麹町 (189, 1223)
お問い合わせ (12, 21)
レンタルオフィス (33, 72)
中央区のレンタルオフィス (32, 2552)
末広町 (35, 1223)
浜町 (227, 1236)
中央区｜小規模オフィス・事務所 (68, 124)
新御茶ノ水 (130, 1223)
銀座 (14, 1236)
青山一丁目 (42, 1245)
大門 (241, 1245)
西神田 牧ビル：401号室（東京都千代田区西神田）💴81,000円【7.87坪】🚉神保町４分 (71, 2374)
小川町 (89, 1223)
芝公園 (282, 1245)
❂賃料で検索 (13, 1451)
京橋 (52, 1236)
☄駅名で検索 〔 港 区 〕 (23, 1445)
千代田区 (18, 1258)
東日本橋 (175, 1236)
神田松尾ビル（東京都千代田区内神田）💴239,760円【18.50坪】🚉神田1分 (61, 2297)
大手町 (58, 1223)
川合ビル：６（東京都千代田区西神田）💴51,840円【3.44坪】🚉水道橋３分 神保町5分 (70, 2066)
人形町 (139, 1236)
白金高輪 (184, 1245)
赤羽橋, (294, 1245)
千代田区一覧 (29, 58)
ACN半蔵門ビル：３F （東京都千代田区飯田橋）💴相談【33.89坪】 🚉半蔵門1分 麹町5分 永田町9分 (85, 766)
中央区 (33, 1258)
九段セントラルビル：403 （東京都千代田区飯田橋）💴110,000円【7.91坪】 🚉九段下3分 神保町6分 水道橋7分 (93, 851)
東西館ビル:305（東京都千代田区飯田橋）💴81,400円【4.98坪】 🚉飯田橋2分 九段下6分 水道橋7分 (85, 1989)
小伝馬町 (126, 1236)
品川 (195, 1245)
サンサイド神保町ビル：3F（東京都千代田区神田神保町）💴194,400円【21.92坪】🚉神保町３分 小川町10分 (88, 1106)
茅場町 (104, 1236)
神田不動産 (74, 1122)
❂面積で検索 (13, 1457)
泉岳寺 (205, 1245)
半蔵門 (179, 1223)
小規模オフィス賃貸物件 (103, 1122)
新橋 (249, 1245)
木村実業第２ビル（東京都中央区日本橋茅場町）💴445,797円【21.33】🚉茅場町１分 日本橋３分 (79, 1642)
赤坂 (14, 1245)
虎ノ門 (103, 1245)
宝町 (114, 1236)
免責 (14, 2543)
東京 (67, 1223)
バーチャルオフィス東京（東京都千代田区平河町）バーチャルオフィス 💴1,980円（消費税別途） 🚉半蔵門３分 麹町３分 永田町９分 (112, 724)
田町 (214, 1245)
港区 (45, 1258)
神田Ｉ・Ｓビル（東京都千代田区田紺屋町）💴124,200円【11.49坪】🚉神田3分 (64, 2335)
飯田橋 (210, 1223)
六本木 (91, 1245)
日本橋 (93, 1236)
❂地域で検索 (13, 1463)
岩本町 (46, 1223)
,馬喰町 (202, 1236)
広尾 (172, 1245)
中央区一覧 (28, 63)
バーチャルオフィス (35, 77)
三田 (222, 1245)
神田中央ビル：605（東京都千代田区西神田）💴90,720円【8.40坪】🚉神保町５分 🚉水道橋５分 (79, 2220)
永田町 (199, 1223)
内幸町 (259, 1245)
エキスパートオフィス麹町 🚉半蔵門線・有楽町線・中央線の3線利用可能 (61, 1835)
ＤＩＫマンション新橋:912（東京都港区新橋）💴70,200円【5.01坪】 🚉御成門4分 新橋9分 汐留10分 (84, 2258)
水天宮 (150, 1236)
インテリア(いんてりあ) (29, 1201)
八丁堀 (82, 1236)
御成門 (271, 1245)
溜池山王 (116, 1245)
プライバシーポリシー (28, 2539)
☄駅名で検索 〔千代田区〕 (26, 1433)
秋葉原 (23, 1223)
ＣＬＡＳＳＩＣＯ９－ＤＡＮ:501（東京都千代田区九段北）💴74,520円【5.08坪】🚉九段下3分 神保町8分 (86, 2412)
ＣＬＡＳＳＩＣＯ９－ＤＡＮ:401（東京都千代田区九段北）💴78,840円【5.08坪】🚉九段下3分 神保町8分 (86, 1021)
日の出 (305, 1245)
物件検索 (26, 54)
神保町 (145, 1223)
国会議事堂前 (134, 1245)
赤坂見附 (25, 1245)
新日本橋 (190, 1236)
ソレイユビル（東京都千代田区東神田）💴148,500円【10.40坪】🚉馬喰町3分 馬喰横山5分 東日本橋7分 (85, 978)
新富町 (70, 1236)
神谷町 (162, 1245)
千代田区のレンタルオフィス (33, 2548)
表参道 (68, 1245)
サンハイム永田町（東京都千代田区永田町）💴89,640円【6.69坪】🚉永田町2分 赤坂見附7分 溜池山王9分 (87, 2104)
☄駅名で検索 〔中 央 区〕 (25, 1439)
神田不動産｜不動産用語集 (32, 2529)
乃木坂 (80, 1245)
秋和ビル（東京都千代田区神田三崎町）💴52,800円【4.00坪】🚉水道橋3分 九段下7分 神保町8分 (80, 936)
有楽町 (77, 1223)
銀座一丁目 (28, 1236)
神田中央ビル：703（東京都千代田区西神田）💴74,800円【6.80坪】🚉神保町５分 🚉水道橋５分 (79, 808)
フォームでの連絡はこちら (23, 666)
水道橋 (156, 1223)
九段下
★ ★ ★
_TASK_. Please return the lines above that run from the line containing "虎ノ門 (103, 1245)" to the line containing "フォームでの連絡はこちら (23, 666)", inclusive, exactly and with no other lines.

_TASK SOLUTION_.
虎ノ門 (103, 1245)
宝町 (114, 1236)
免責 (14, 2543)
東京 (67, 1223)
バーチャルオフィス東京（東京都千代田区平河町）バーチャルオフィス 💴1,980円（消費税別途） 🚉半蔵門３分 麹町３分 永田町９分 (112, 724)
田町 (214, 1245)
港区 (45, 1258)
神田Ｉ・Ｓビル（東京都千代田区田紺屋町）💴124,200円【11.49坪】🚉神田3分 (64, 2335)
飯田橋 (210, 1223)
六本木 (91, 1245)
日本橋 (93, 1236)
❂地域で検索 (13, 1463)
岩本町 (46, 1223)
,馬喰町 (202, 1236)
広尾 (172, 1245)
中央区一覧 (28, 63)
バーチャルオフィス (35, 77)
三田 (222, 1245)
神田中央ビル：605（東京都千代田区西神田）💴90,720円【8.40坪】🚉神保町５分 🚉水道橋５分 (79, 2220)
永田町 (199, 1223)
内幸町 (259, 1245)
エキスパートオフィス麹町 🚉半蔵門線・有楽町線・中央線の3線利用可能 (61, 1835)
ＤＩＫマンション新橋:912（東京都港区新橋）💴70,200円【5.01坪】 🚉御成門4分 新橋9分 汐留10分 (84, 2258)
水天宮 (150, 1236)
インテリア(いんてりあ) (29, 1201)
八丁堀 (82, 1236)
御成門 (271, 1245)
溜池山王 (116, 1245)
プライバシーポリシー (28, 2539)
☄駅名で検索 〔千代田区〕 (26, 1433)
秋葉原 (23, 1223)
ＣＬＡＳＳＩＣＯ９－ＤＡＮ:501（東京都千代田区九段北）💴74,520円【5.08坪】🚉九段下3分 神保町8分 (86, 2412)
ＣＬＡＳＳＩＣＯ９－ＤＡＮ:401（東京都千代田区九段北）💴78,840円【5.08坪】🚉九段下3分 神保町8分 (86, 1021)
日の出 (305, 1245)
物件検索 (26, 54)
神保町 (145, 1223)
国会議事堂前 (134, 1245)
赤坂見附 (25, 1245)
新日本橋 (190, 1236)
ソレイユビル（東京都千代田区東神田）💴148,500円【10.40坪】🚉馬喰町3分 馬喰横山5分 東日本橋7分 (85, 978)
新富町 (70, 1236)
神谷町 (162, 1245)
千代田区のレンタルオフィス (33, 2548)
表参道 (68, 1245)
サンハイム永田町（東京都千代田区永田町）💴89,640円【6.69坪】🚉永田町2分 赤坂見附7分 溜池山王9分 (87, 2104)
☄駅名で検索 〔中 央 区〕 (25, 1439)
神田不動産｜不動産用語集 (32, 2529)
乃木坂 (80, 1245)
秋和ビル（東京都千代田区神田三崎町）💴52,800円【4.00坪】🚉水道橋3分 九段下7分 神保町8分 (80, 936)
有楽町 (77, 1223)
銀座一丁目 (28, 1236)
神田中央ビル：703（東京都千代田区西神田）💴74,800円【6.80坪】🚉神保町５分 🚉水道橋５分 (79, 808)
フォームでの連絡はこちら (23, 666)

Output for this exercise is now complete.